Неужели он читал историю их семьи? Обвинения в краже рецептов против ее прадеда так никогда и не доказали. Главным образом потому, что чрезмерная бдительность охраны тех швейцарских фабрик не дала ему ни малейшего шанса, и пришлось заново искрить, изобретая очередное шоколадное колесо: множество экспериментов, пара взорвавшихся котлов и один сгоревший дотла амбар.
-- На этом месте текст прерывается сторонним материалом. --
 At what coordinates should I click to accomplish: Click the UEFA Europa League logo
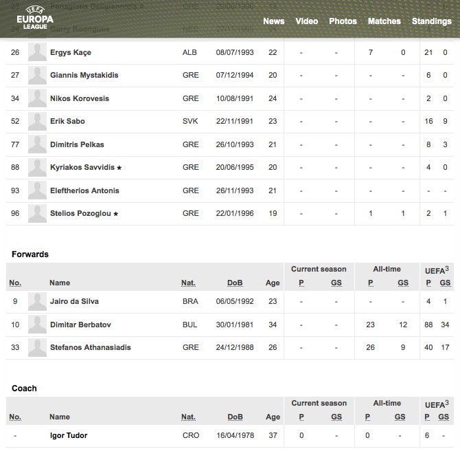(x=34, y=19)
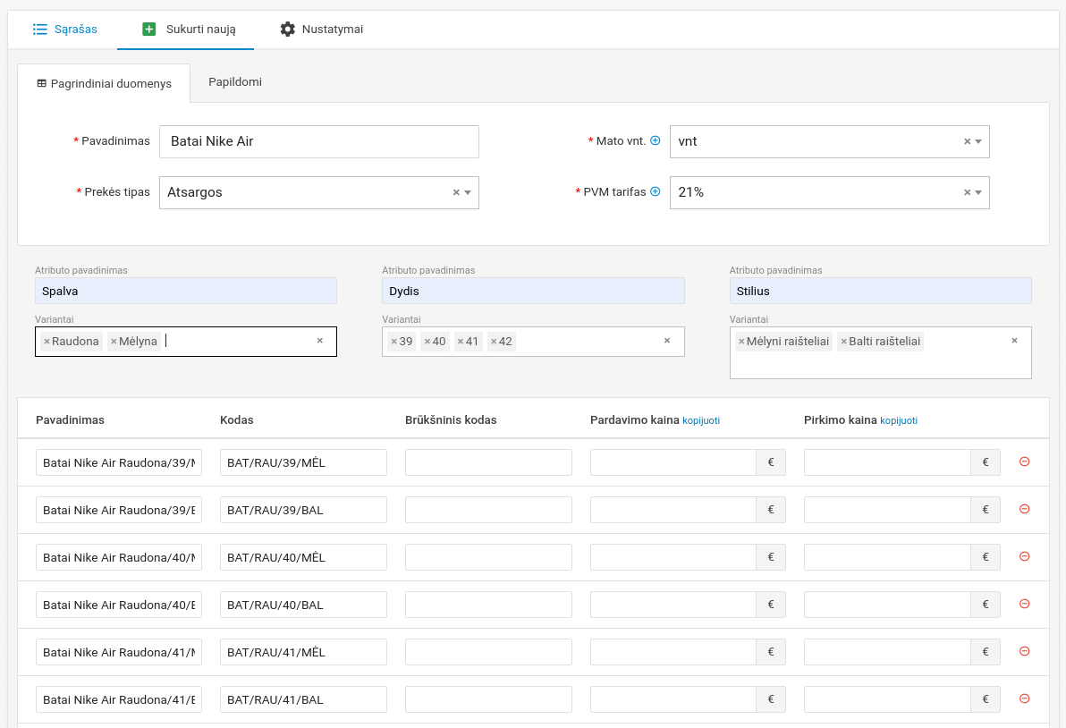Expand the Prekės tipas dropdown
1066x728 pixels.
[468, 192]
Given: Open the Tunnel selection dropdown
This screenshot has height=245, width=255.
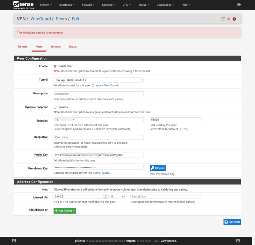Looking at the screenshot, I should coord(98,80).
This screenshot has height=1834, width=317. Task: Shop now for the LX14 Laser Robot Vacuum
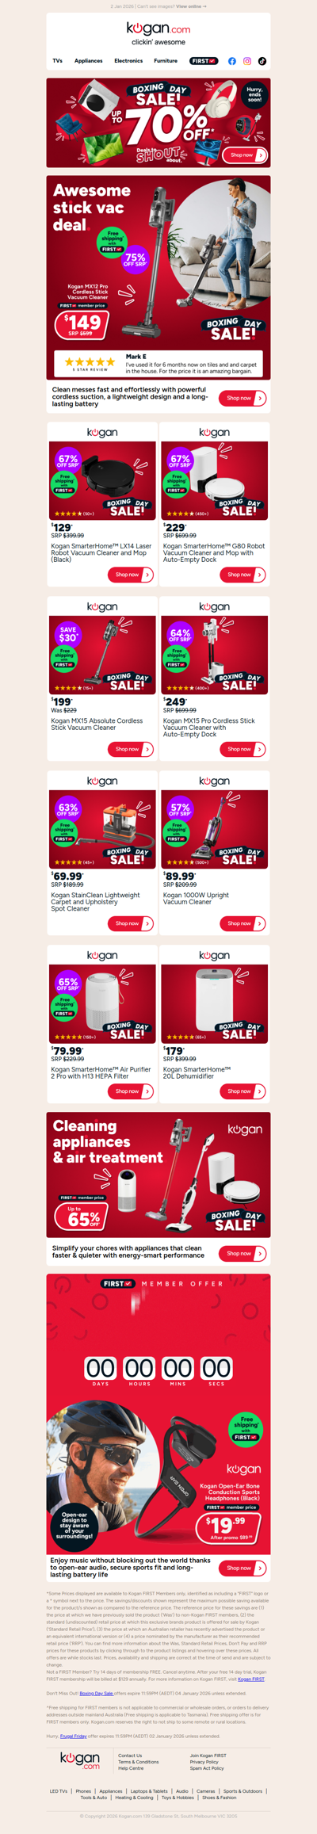[x=131, y=575]
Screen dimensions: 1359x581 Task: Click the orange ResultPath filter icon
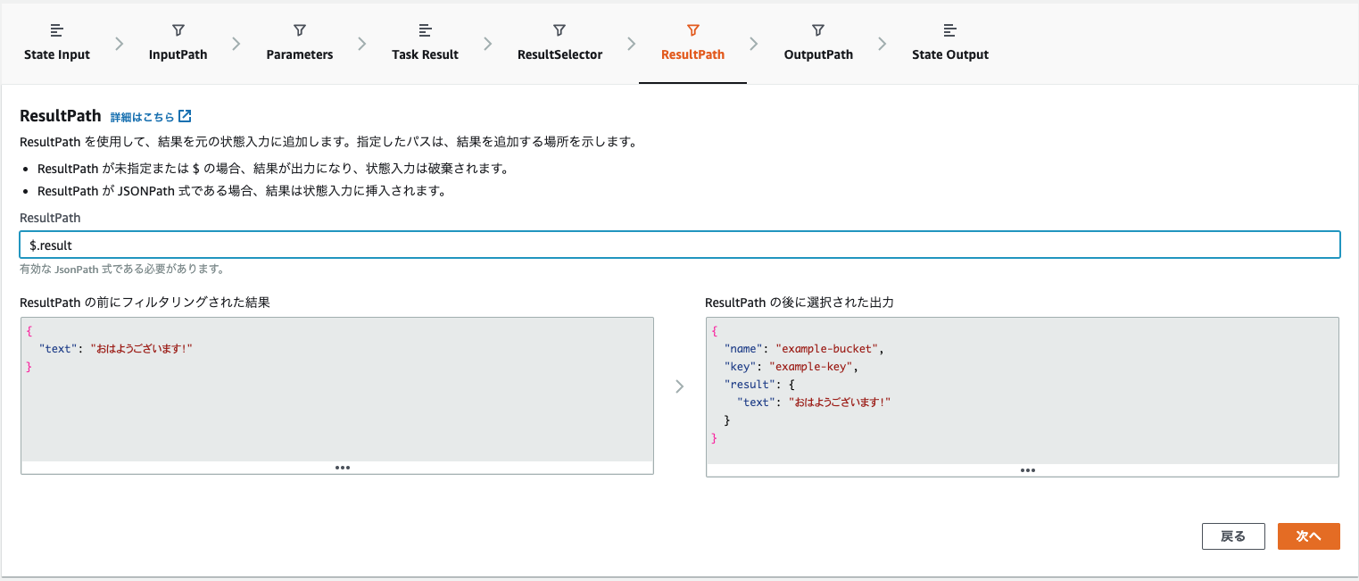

– Я направляюсь на встречу с Домиником Ришаром, – сухо ответила Кэйд, забирая у пекаря свою маленькую малиновую причуду. – Удивлены? Неужели вы мните себя единственным лучшим шоколатье Парижа?
Его брови изогнулись. Ах, это задело мсье за живое? Отлично! Она прошествовала мимо него, покинула пекарню и быстро направилась дальше по улице, чтобы в одиночестве успеть насладиться по крайней мере одним очком, выигранным у него во время этой случайной встречи. Кэйд надеялась, что на сей раз ее спина гораздо лучше выражала презрение.
Она, разумеется, терпеливо вышагивала по улице и, лишь завернув за угол и скрывшись из вида, торжествующе откусила кусочек tartelette.
Вкус ее разочаровал. Не слишком сладкий, ягоды не так уж свежи и ароматны, а слой сладковатого заварного крема тонковат. Что плохого в таком скромном завтраке? Уж наверняка он мог бы знать, что ягодная тарталетка более полезна, чем его сroissant aux amandes! Жаль, что она не могла ему растолковать этого, поскольку тогда ей пришлось бы повернуть обратно, пройтись по той же улице и поговорить с ним. А подобное излишнее внимание окончательно закрепило бы за ним победу.